start Source material
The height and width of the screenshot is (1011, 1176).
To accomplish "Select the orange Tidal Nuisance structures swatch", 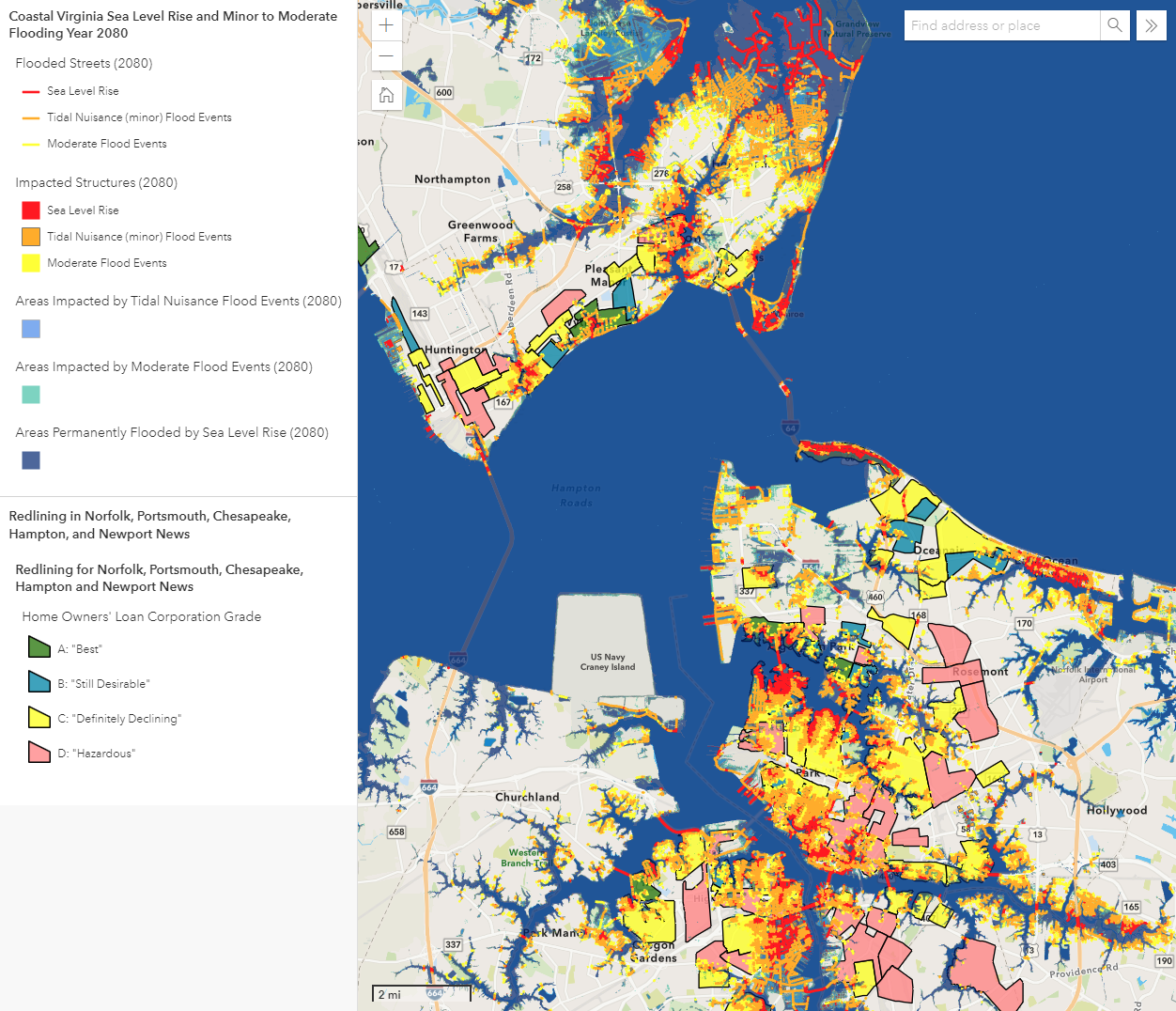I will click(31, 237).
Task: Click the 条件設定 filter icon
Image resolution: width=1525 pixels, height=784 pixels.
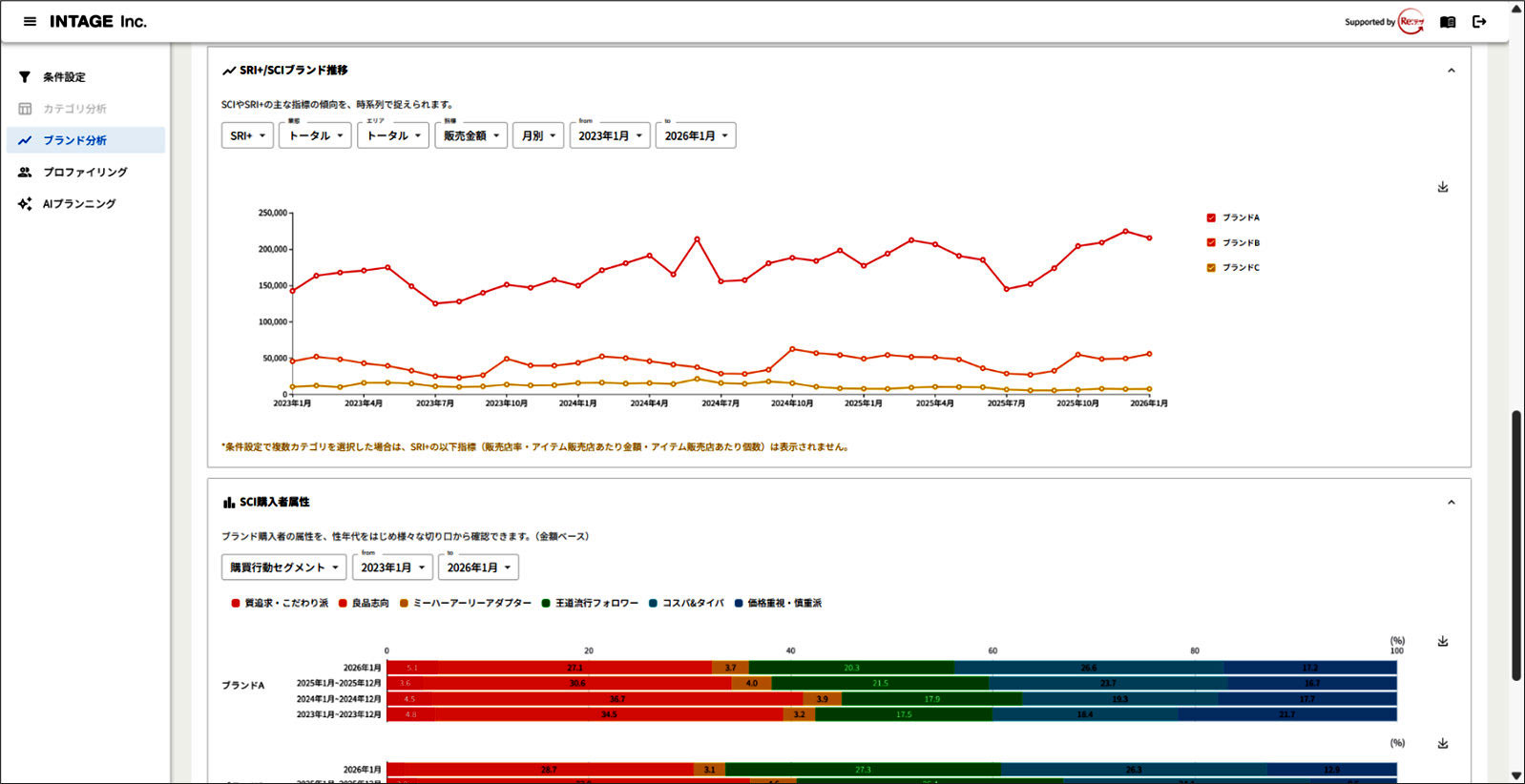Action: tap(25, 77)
end Source material
start Source material
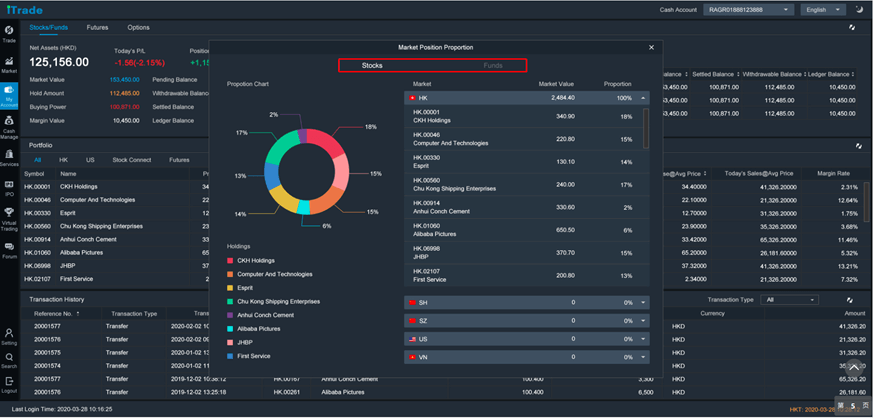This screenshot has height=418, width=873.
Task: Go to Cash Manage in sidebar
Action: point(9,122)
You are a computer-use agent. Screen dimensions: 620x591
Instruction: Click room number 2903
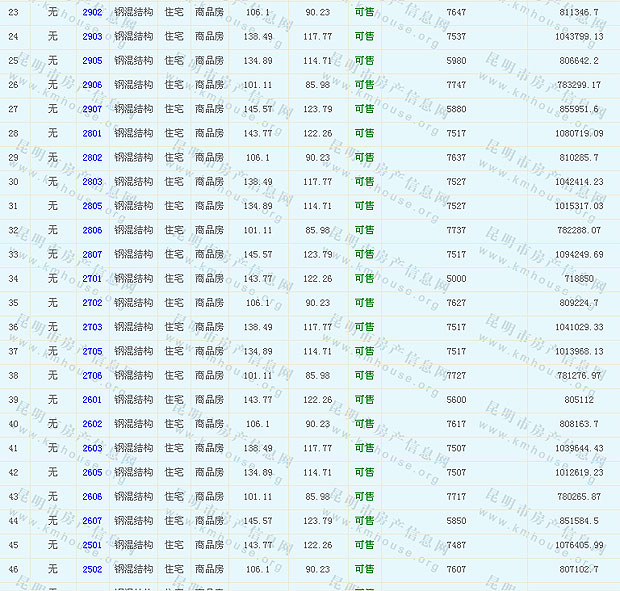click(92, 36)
end Source material
start Source material
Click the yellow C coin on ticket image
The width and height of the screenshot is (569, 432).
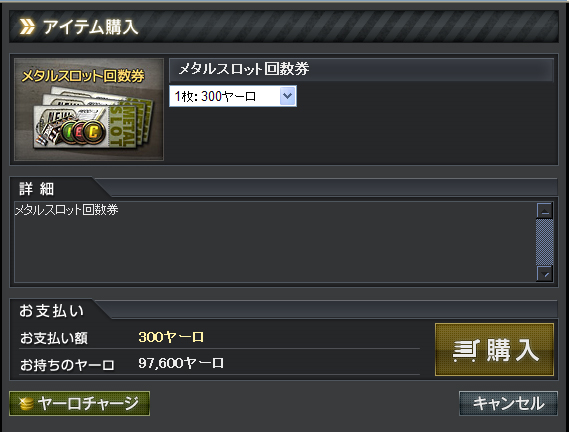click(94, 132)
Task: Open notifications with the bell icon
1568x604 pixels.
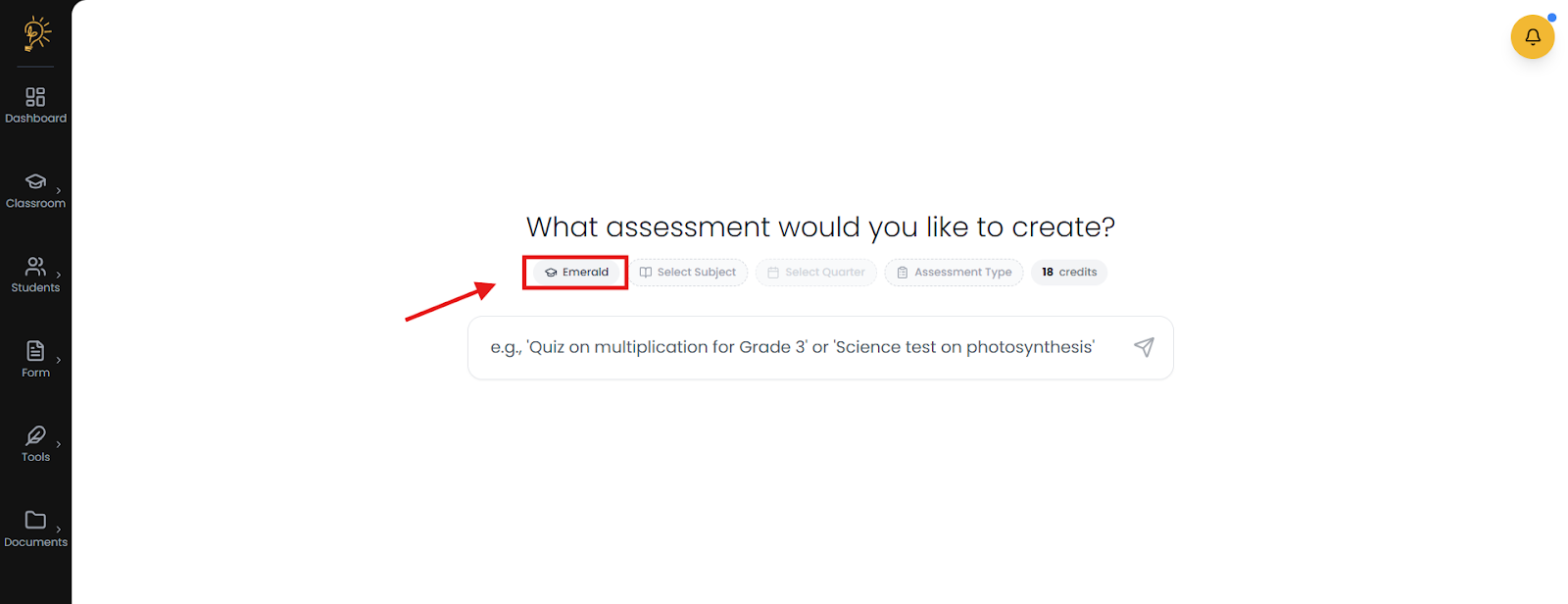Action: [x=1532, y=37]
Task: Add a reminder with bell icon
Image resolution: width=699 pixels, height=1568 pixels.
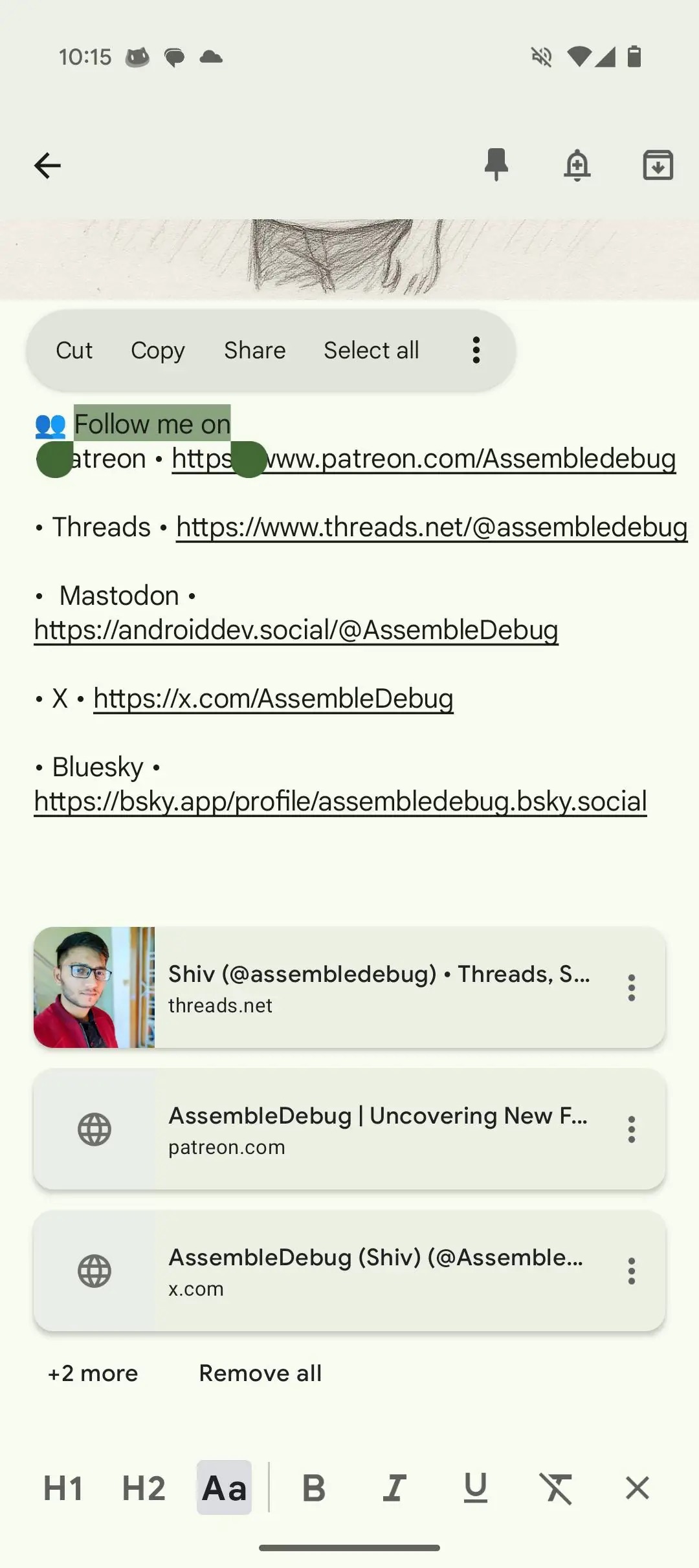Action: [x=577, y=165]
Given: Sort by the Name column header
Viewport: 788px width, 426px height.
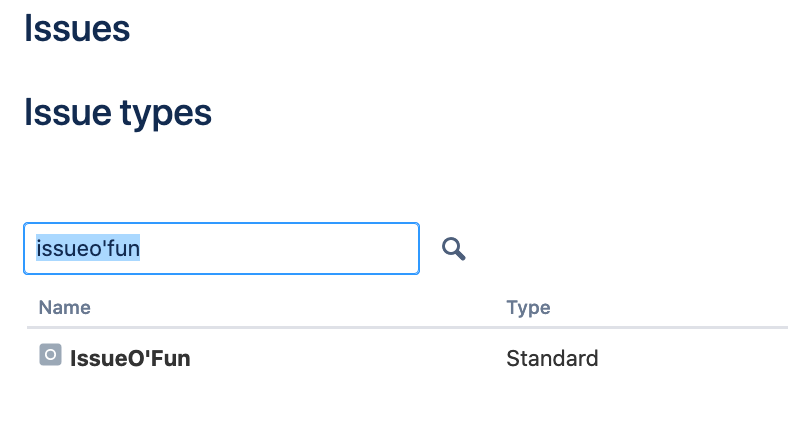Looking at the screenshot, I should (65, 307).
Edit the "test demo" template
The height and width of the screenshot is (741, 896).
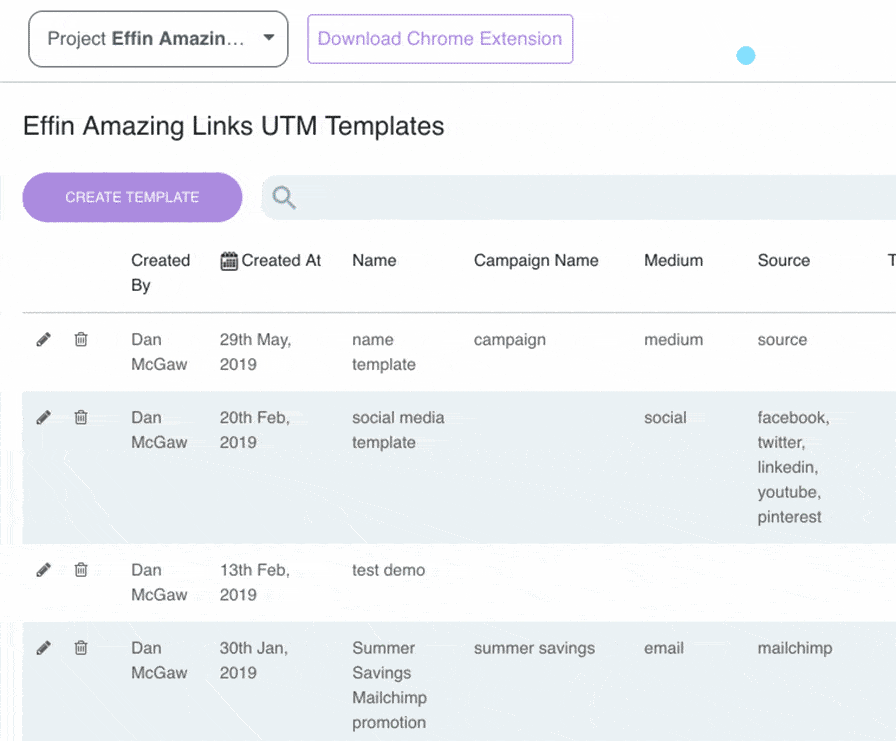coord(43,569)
end Source material
Output the lines from the one containing "This screenshot has height=418, width=873." to the one containing "click(92, 36)", both included, as a numbered list with blank lines omitted and the pictures left out.

▸ **Response**:
1. This screenshot has height=418, width=873.
2. Task: Go to Cash Manage in sidebar
3. Action: point(9,122)
4. You are a computer-use agent. Screen dimensions: 620x591
5. Instruction: Click room number 2903
6. click(92, 36)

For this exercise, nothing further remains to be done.